No entanto, tais questões são produto histórico de uma via particular de desenvolvimento capitalista. A teoria do “capitalismo de compadrio”, por pressões ideológicas do cosmopolitismo liberal, oculta essas determinações sociais da história econômica do capitalismo no Brasil. Desse modo, apresenta, em suas entrelinhas, que a não realização de uma “economia de mercado pura” seria uma anomalia política e cultural da massa da população e das instituições de Estado.
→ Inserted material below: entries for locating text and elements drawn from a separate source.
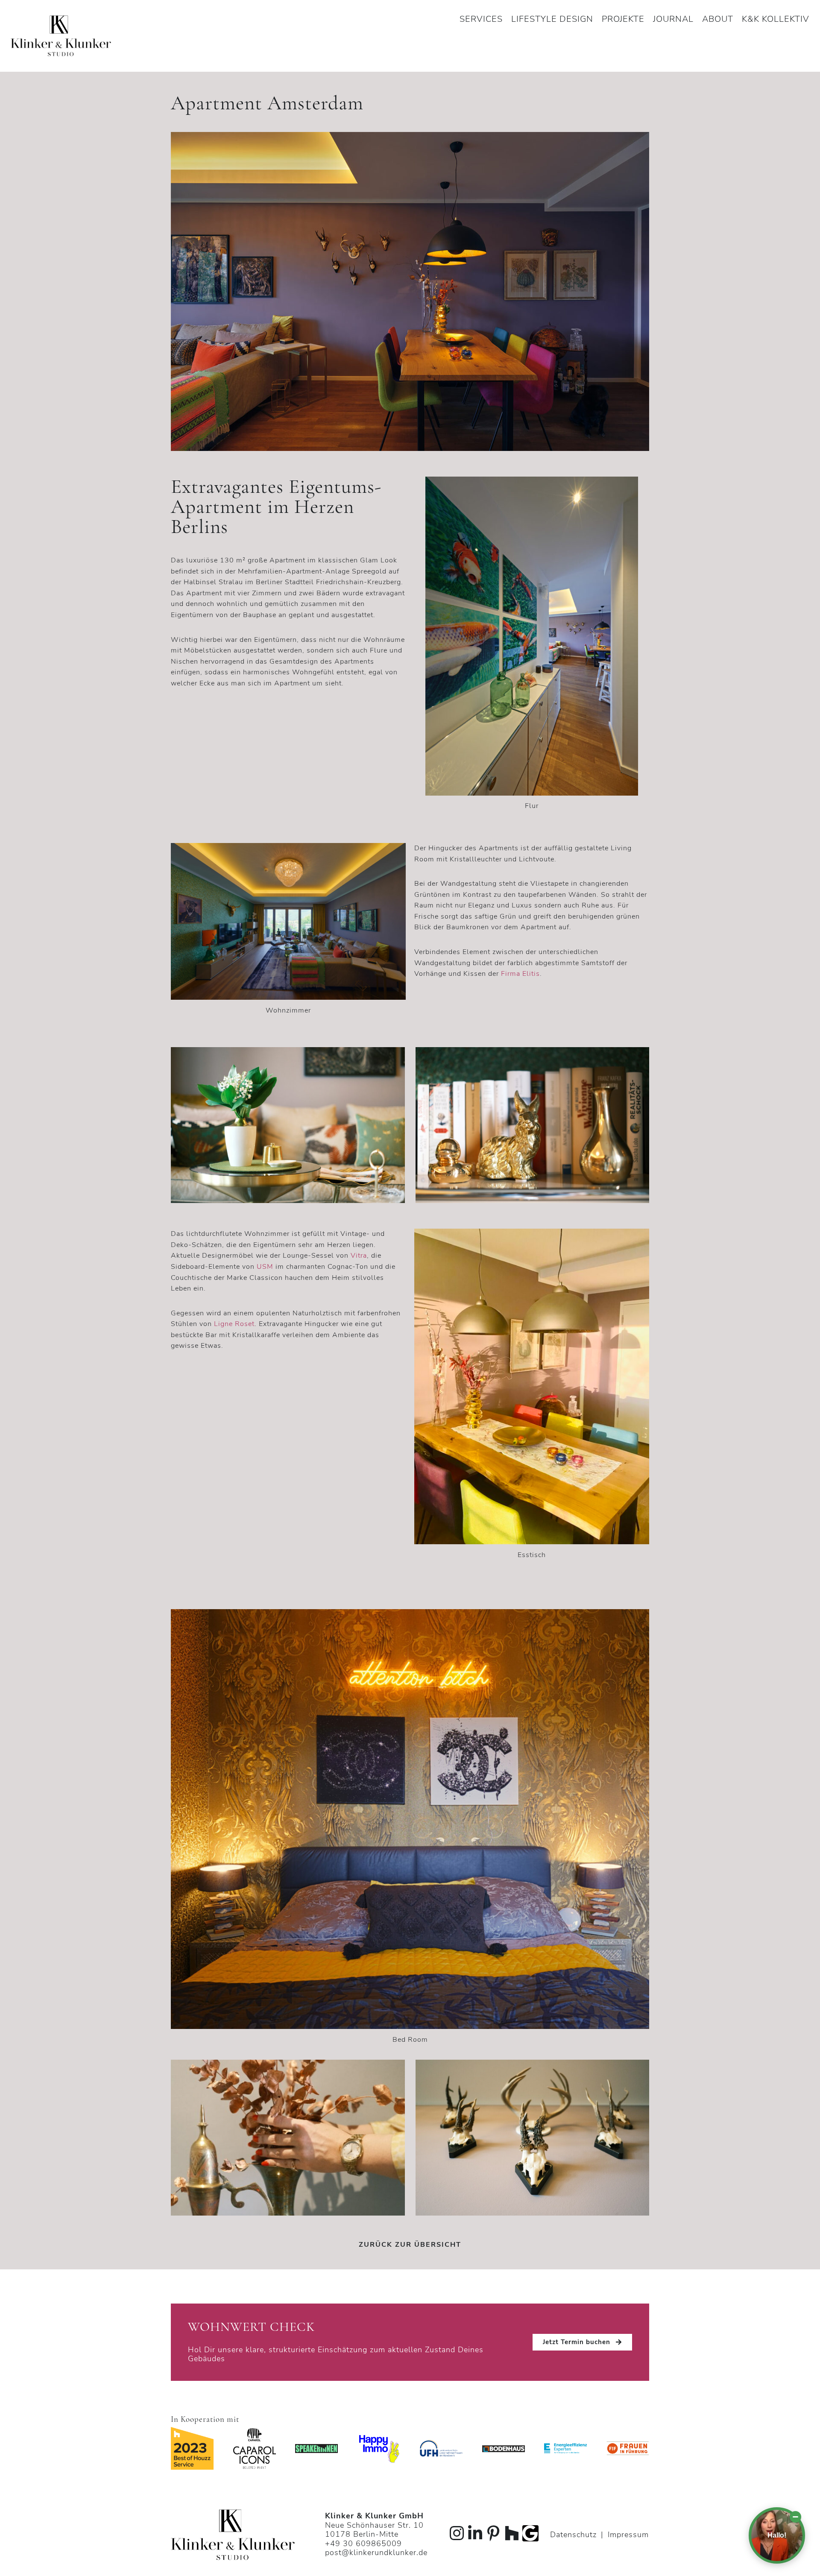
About (717, 19)
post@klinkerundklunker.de (376, 2552)
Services (481, 19)
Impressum (628, 2534)
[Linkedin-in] (475, 2533)
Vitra (359, 1255)
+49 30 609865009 (363, 2543)
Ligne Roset (234, 1324)
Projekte (623, 19)
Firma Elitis (520, 973)
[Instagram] (457, 2533)
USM (265, 1266)
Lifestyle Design (552, 19)
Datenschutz (573, 2534)
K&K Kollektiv (775, 19)
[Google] (530, 2533)
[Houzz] (512, 2533)
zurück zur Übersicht (410, 2244)
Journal (673, 19)
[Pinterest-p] (494, 2533)
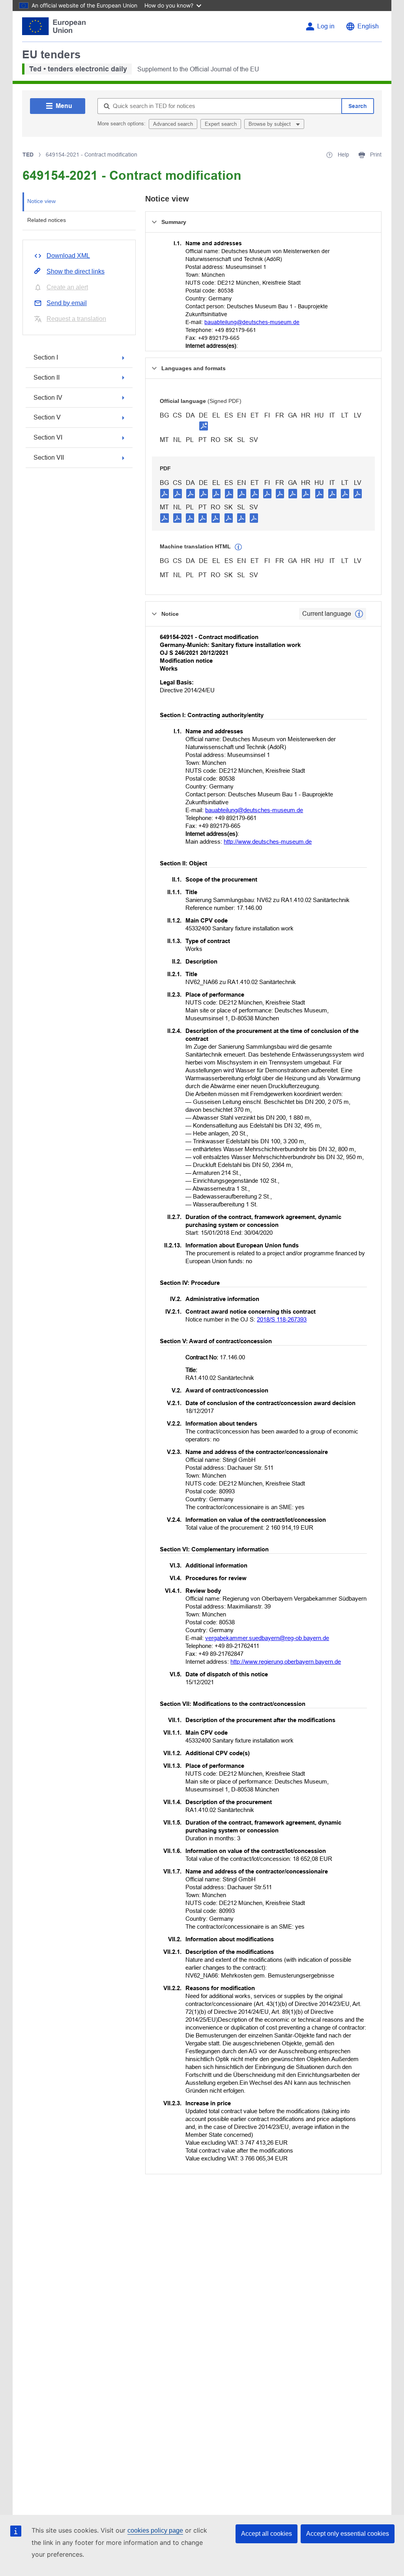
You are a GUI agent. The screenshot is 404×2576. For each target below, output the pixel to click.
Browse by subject (270, 124)
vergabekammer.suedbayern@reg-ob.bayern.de (267, 1638)
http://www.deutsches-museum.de (268, 841)
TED (28, 154)
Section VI (48, 437)
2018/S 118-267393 (282, 1319)
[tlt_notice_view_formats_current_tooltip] (359, 614)
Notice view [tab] (41, 201)
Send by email (67, 303)
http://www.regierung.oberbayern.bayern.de (285, 1661)
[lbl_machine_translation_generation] (238, 547)
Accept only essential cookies (347, 2533)
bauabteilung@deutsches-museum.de (251, 322)
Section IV (48, 397)
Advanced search (173, 124)
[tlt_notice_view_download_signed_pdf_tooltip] (203, 426)
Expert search (221, 124)
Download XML (68, 255)
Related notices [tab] (46, 220)
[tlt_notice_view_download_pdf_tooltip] (164, 493)
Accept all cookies (266, 2533)
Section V (47, 417)
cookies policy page (155, 2530)
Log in (326, 26)
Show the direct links (76, 271)
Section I (46, 357)
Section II (47, 377)
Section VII (49, 457)
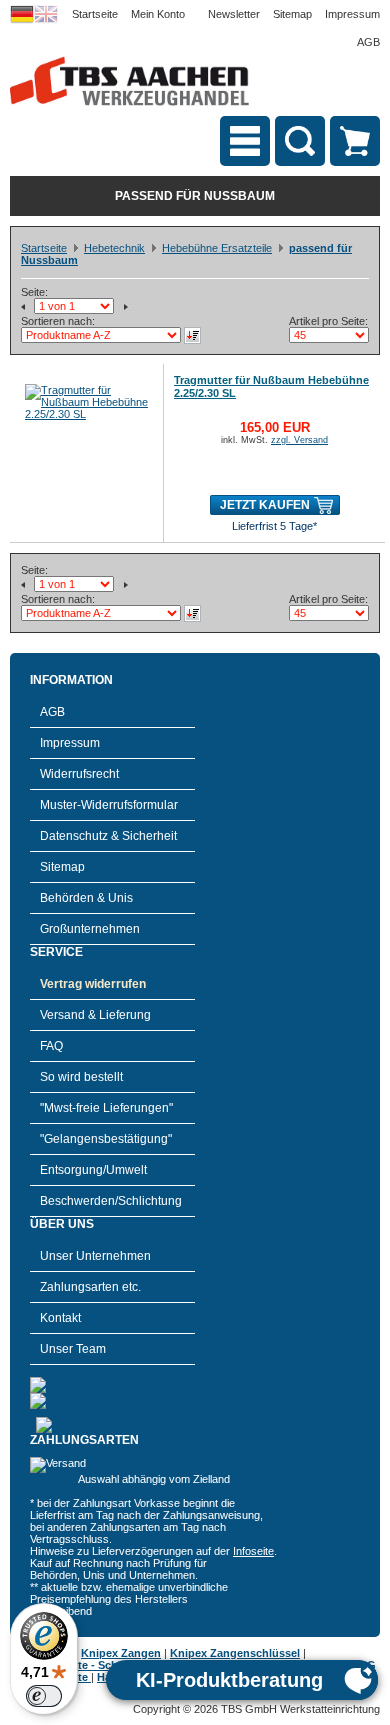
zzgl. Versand (299, 440)
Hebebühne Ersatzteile (217, 248)
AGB (368, 42)
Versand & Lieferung (95, 1015)
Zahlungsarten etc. (90, 1287)
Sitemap (292, 14)
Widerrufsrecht (79, 774)
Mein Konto (158, 14)
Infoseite (253, 1551)
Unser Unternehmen (95, 1256)
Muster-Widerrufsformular (109, 805)
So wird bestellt (81, 1077)
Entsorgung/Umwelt (93, 1170)
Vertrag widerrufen (93, 984)
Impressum (352, 14)
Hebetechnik (114, 248)
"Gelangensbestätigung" (106, 1139)
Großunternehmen (90, 929)
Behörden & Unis (86, 898)
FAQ (51, 1046)
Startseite (95, 14)
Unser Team (73, 1349)
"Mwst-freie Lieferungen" (106, 1108)
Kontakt (60, 1318)
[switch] (44, 1696)
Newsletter (234, 14)
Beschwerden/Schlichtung (111, 1201)
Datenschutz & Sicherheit (108, 836)
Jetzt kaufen (265, 505)
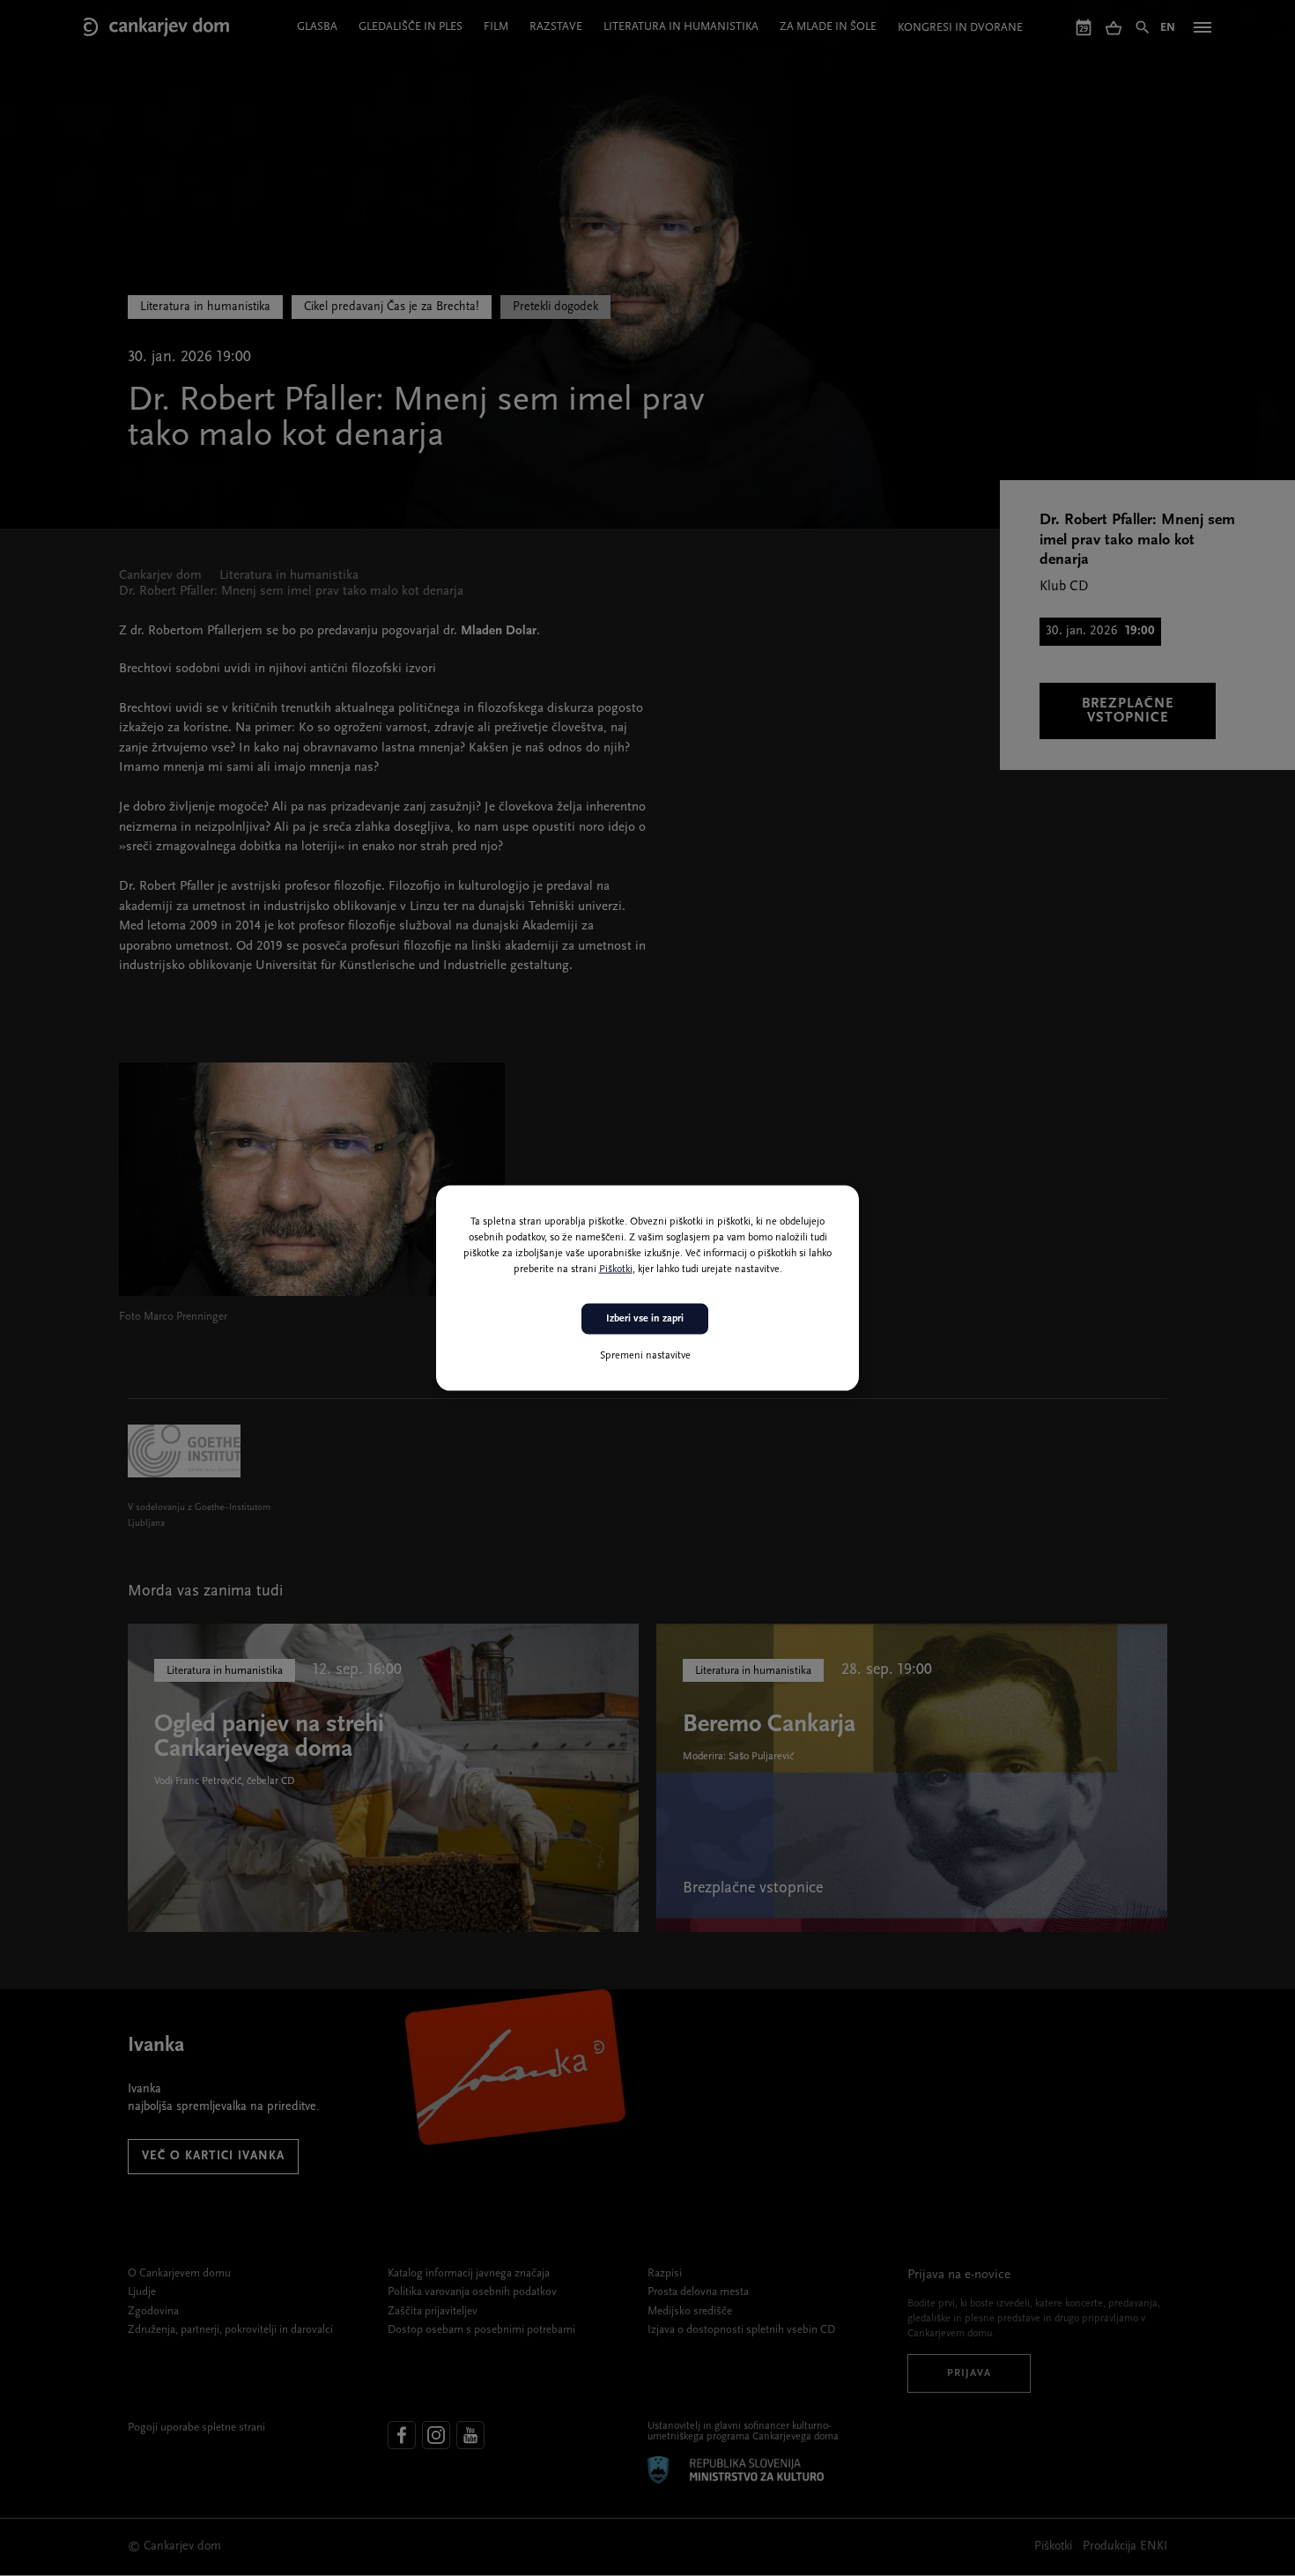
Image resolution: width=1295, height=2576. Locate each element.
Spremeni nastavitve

O problema do Estado merece atenção especial. O dito “ativismo estatal” é parte do germe do Estado brasileiro e seus processos de modernização conservadora. A “via brasileira” de desenvolvimento capitalista, sob bases escravistas-coloniais, tem no agigantamento da intervenção estatal um dos seus instrumentos de formação de uma classe dominante sem poder ideocultural suficiente para exercer hegemonia ao conjunto da sociedade na maior parte dos séculos XIX e XX.
Segundo Carlos Nelson Coutinho (2006) e Florestan Fernandes(2006), entre 1930 e 1980, o processo de industrialização tardia e formação do capitalismo monopolista no Brasil está relacionado à modernização do Estado, mantendo sua característica autocrática ou de “ditadura sem hegemonia”.
A via autocrática, para Florestan Fernandes (2006, p.354), gerou as condições objetivas e subjetivas para uma nova forma de dominação burguesa na periferia capitalista: a despótica. Ou seja, práticas como o “mandonismo”, “corrupção” e “reforço das hierarquias sociais” seriam formas de suprimir qualquer ameaça igualitarista institucional a fim de beneficiar a parte mais ativa e “culta” da sociedade civil.
Na prática, a autocracia e o despotismo burguês são as formas de desenvolvimento do capitalismo dependente a fim de conjugar os interesses das classes dominantes, o capital monopolista transnacional e a imensa desigualdade social no Brasil. Nesse sentido, a violência como potência econômica para desenvolvimento das forças produtivas e a privatização do espaço público são características marcantes.
Pesquisas mais recentes de historiadores e economistas corroboram com os elementos trazidos por Florestan Fernandes e Carlos Nelson Coutinho. O livro, organizado pelos historiadores Pedro Henrique Campos e Rafael Vaz Brandão, Os donos do Capital: A trajetória das principais famílias empresariais do capitalismo brasileiro (2017), reúne artigos de pesquisas sobre a trajetória de parte das principais famílias do capitalismo brasileiro.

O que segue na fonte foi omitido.